Our pro wrestling class had its first sessions yesterday afternoon, in which we started a preliminary discussion about the world of pro wrestling. It was nice to have a room full of MIT (and Harvard and Emerson) folks who were eager to discuss. During our first session, we watched an example of contemporary pro wrestling--a four-way tag team ladder match with WWE performers The Hardy Boyz, MNM, William Regal and Dave Taylor, and Paul London and Brian Kendrick.
In our analysis of that match, we discussed the dangers of wrestling performance, the tension between athletics and drama, the difficulty in fully understanding wrestling performances when they are pulled from the contexts of the storylines surrounding them, and a variety of initial observations about the business.
We also started watching the documentary The Unreal Story of Professional Wrestling, which initially aired on A&E in 1998. Our second class session is today, when we will be finishing that documentary.

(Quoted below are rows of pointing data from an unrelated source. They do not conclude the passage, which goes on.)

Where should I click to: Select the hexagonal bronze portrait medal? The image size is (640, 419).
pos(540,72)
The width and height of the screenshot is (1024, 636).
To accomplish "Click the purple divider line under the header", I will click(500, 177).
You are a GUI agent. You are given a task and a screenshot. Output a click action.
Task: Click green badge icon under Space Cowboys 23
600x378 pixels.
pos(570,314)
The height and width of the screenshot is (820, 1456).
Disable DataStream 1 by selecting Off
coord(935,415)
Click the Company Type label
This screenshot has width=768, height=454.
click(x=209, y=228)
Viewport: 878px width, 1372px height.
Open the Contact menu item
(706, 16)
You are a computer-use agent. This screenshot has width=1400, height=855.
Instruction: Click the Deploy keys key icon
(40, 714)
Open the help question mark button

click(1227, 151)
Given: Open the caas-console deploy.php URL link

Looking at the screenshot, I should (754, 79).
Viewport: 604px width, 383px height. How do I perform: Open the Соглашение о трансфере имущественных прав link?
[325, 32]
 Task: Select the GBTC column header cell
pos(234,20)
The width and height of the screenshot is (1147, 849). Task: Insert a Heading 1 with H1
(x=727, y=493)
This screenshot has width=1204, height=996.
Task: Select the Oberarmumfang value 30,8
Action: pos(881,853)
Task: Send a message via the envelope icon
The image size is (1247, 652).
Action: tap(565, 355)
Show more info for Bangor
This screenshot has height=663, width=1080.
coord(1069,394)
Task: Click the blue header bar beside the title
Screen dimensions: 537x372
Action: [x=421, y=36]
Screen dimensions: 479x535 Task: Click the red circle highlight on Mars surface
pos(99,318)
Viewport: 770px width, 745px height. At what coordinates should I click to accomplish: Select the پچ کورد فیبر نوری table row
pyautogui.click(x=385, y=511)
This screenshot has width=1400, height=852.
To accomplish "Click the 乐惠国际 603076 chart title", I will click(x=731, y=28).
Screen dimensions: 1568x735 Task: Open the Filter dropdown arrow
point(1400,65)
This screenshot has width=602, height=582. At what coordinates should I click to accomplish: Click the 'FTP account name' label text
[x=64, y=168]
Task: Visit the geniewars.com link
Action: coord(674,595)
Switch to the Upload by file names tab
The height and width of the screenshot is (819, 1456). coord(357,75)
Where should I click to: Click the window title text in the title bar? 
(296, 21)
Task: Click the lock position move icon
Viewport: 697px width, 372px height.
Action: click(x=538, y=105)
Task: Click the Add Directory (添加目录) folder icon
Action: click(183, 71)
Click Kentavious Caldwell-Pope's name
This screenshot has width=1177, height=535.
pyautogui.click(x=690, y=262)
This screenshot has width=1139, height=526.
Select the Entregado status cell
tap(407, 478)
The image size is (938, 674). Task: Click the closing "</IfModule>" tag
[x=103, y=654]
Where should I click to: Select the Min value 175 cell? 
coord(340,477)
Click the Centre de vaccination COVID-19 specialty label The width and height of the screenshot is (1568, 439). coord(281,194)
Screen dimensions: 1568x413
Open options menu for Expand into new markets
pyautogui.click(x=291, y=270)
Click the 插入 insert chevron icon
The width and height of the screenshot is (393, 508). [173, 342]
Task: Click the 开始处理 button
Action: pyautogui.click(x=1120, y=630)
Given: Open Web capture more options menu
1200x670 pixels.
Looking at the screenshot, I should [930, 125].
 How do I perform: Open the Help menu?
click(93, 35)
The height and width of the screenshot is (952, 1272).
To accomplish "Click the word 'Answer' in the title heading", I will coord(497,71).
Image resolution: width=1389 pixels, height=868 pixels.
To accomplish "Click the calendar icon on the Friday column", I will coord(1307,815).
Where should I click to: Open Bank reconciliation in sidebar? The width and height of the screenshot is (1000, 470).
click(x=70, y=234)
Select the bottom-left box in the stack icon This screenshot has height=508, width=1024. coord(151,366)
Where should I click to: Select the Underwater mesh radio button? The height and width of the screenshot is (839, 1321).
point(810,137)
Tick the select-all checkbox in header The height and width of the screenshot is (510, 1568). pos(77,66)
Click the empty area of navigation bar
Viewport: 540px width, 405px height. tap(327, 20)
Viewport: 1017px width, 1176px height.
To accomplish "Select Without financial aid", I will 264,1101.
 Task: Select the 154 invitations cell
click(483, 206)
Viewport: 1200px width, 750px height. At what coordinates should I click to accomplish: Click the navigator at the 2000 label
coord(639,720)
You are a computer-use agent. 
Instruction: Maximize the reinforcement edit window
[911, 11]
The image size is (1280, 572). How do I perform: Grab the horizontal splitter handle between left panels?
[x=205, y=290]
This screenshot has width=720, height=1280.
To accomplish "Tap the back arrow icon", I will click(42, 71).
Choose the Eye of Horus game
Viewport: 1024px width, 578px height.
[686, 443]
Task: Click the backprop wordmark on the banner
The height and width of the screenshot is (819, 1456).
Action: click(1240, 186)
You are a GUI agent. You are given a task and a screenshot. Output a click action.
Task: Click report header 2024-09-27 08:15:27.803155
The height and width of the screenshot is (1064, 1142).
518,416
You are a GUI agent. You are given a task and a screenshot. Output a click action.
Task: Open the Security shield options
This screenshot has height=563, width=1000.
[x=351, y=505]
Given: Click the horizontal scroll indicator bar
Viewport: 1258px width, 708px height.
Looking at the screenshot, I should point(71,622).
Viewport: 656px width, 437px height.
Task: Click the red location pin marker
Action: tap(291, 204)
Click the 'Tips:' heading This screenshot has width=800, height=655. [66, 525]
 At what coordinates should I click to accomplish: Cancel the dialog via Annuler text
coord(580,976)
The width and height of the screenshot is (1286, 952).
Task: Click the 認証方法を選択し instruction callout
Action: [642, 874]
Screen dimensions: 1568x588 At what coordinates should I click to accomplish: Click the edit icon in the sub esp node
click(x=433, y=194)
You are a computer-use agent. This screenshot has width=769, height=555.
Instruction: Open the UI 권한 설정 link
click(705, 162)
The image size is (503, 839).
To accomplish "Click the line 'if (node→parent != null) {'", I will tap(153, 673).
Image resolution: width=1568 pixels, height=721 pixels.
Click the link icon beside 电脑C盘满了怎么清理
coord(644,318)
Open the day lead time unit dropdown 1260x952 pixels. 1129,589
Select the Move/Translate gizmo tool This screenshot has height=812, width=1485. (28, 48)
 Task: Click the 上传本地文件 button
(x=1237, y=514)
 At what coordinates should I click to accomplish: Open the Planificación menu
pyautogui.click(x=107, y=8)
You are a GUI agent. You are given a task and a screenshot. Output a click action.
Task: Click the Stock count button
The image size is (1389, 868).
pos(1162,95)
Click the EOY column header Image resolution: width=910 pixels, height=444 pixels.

In addition, the students in the class are reading the opening chapter of Morton and O'Brien's Wrestling to Rasslin, which looks at the ancient roots of professional wrestling and its pre-television history in America, from P.T. Barnum and William Muldoon to George Hackenschmidt and Frank Gotch, as well as reading brief profiles of Hackenschmidt, Gotch, and Ed "Strangler" Lewis from John Molinaro's The Top 100 Pro Wrestlers of All Time and George Kerrick's short piece on the jargon involved in professional wrestling, which he wrote for American Speech in 1980.
Look forward to discussing some of these initial readings and viewings over the next few days here on the blog, and we welcome some of our cohorts from abroad, as well as any other interested folks who want to talk about the colorful world of pro wrestling.